[Opening Data provided section]

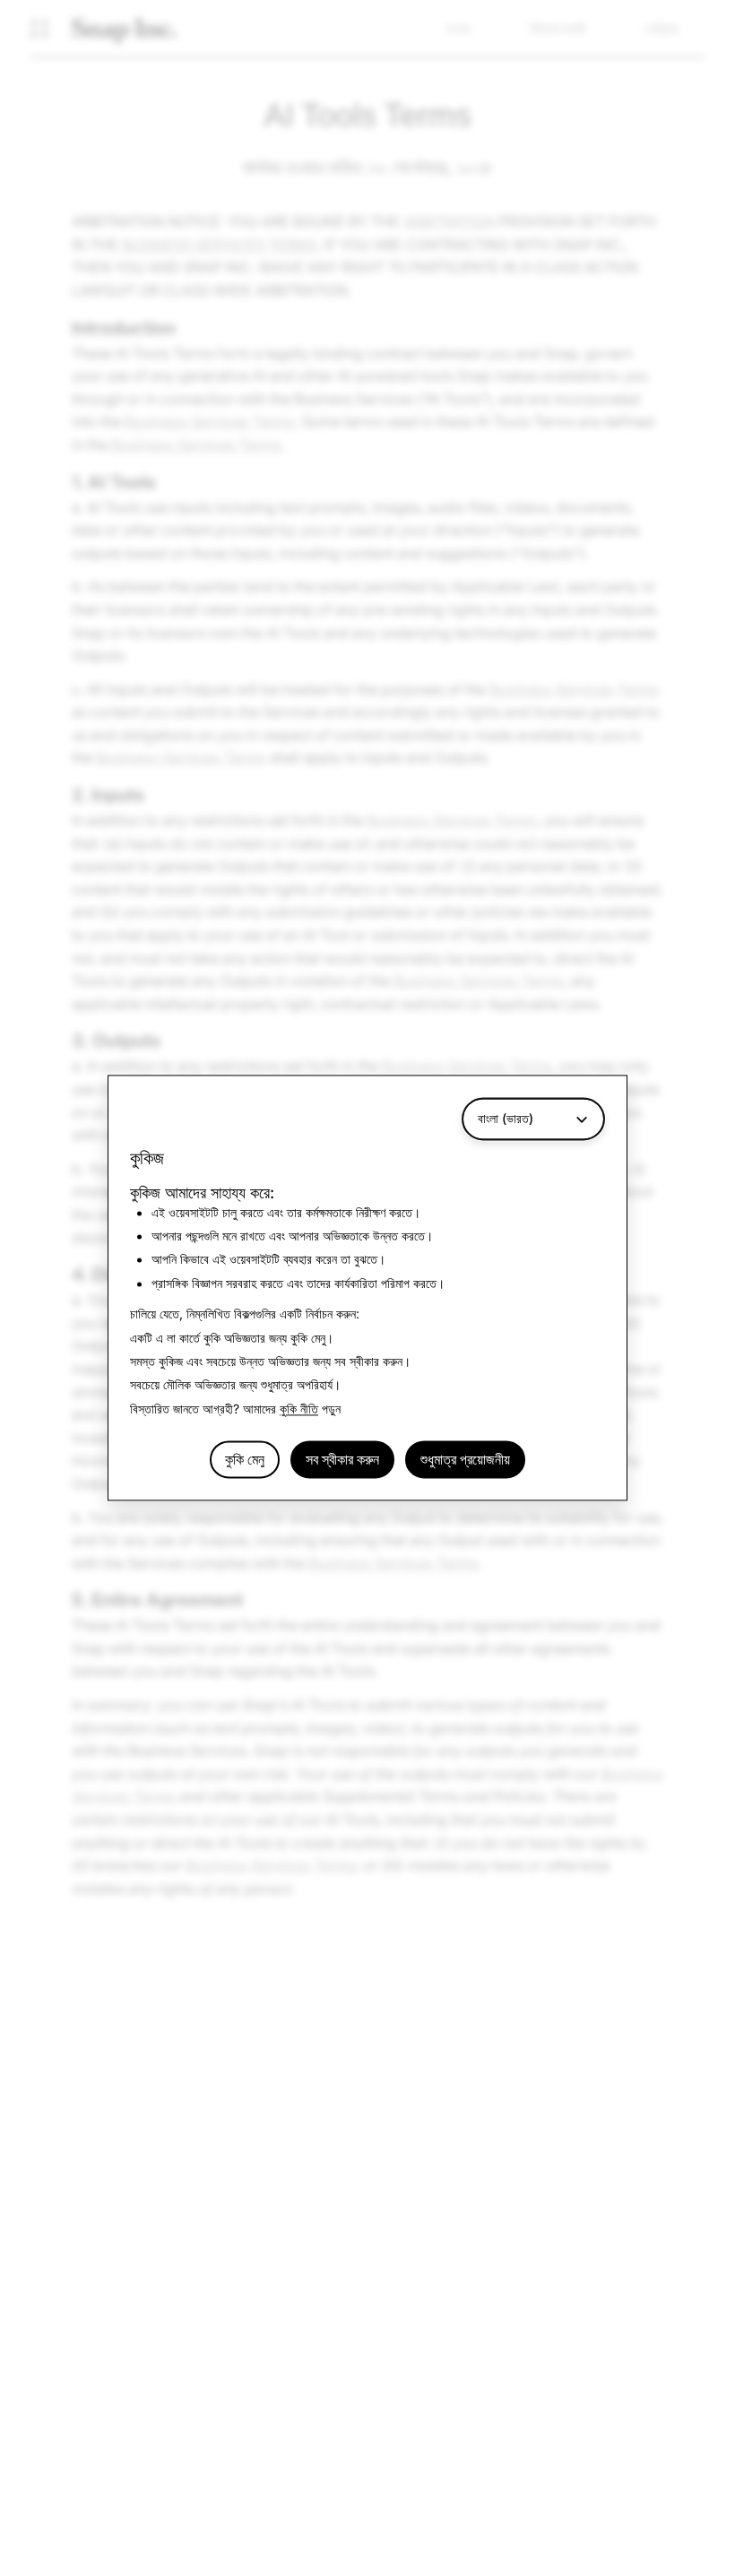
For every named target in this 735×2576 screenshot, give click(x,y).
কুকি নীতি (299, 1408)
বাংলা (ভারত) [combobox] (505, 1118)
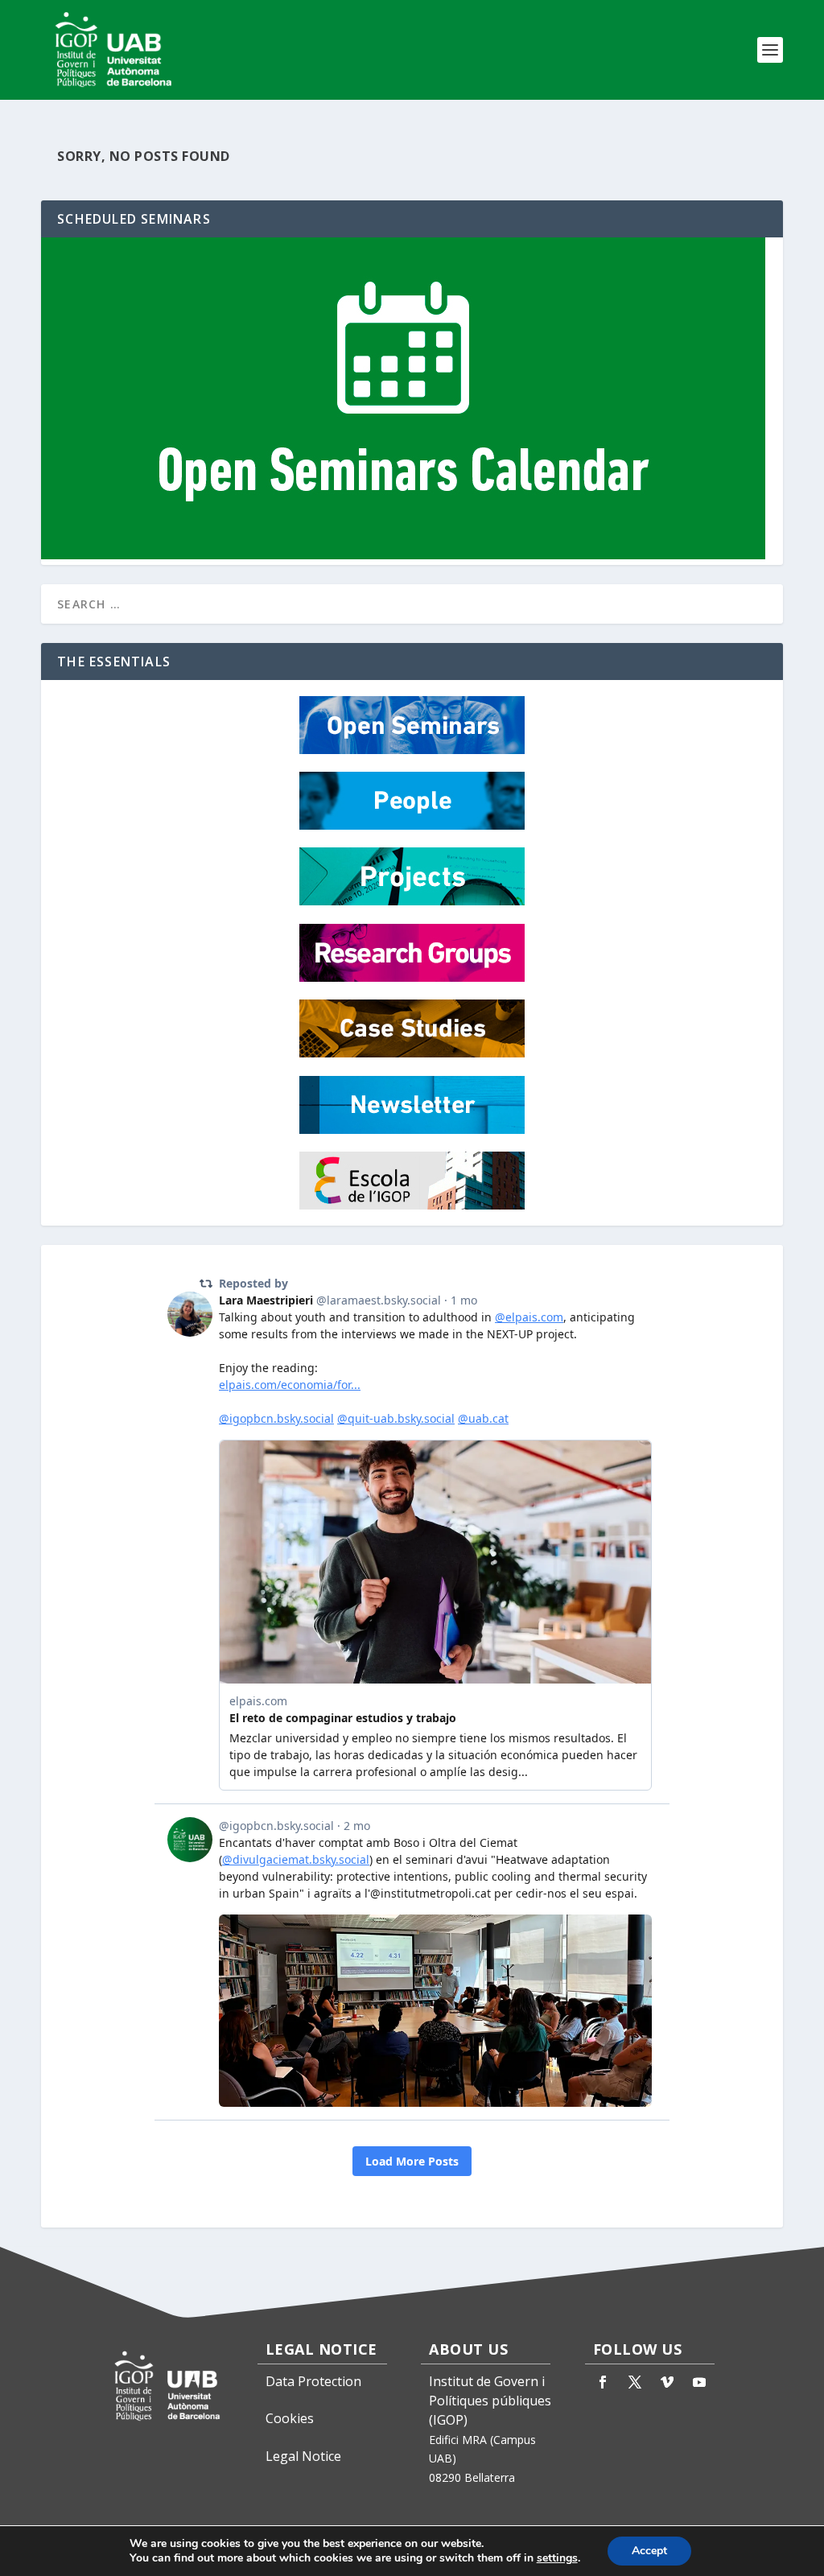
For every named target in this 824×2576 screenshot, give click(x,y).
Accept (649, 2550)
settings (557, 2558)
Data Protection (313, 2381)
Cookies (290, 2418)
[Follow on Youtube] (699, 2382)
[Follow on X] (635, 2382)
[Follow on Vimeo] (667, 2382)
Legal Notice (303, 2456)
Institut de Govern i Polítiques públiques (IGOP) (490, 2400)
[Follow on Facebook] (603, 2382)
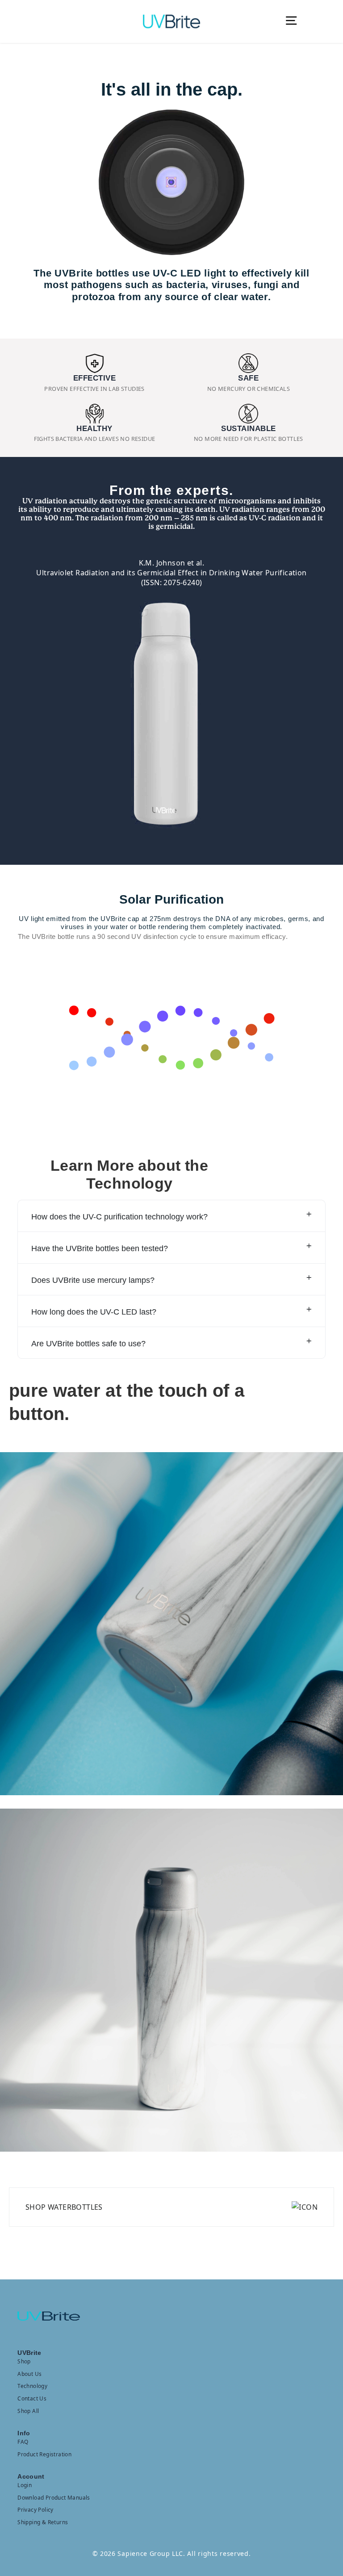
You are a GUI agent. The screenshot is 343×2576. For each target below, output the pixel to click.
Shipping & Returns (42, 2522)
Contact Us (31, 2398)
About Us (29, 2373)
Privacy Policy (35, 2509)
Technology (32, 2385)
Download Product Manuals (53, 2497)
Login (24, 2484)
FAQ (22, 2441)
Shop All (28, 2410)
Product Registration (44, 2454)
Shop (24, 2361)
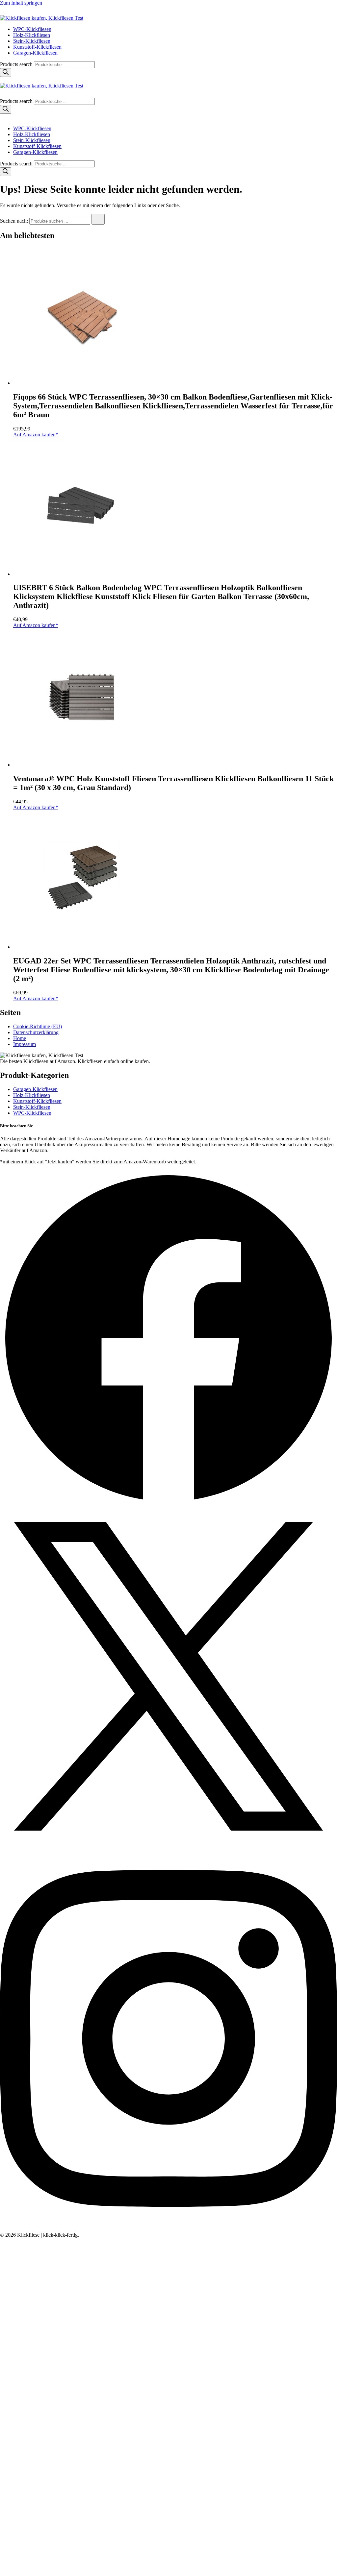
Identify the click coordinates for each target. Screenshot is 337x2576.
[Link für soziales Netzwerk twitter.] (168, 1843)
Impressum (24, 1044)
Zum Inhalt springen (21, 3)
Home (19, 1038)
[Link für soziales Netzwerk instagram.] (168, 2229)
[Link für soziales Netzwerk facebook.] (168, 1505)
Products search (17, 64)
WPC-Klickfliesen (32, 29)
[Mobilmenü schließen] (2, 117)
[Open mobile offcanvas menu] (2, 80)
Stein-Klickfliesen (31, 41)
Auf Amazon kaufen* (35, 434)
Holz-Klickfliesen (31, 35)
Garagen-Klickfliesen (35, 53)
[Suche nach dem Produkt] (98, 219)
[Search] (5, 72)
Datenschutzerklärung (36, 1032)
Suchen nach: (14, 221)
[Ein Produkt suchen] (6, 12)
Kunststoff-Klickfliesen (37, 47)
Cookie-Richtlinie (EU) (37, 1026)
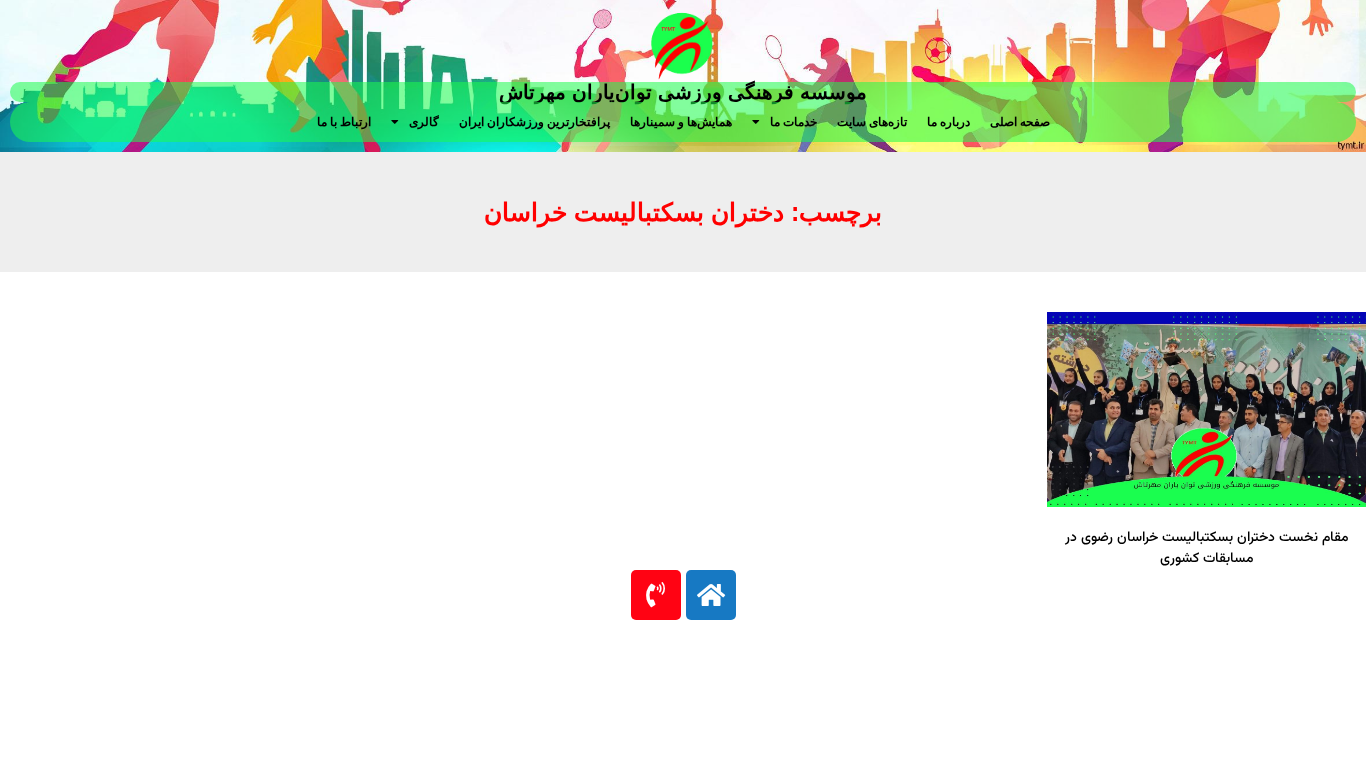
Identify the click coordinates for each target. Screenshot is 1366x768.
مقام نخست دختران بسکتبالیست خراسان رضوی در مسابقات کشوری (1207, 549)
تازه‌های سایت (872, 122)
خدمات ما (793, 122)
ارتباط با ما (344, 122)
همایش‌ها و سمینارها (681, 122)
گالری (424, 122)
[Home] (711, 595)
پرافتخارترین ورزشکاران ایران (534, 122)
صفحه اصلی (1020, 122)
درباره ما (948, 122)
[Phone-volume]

[Closing Data provided section]

> **Task to carry out**: Find every line in the listing that has the string "coordinates", then give the count by itself.

> **Result of this exercise**: 2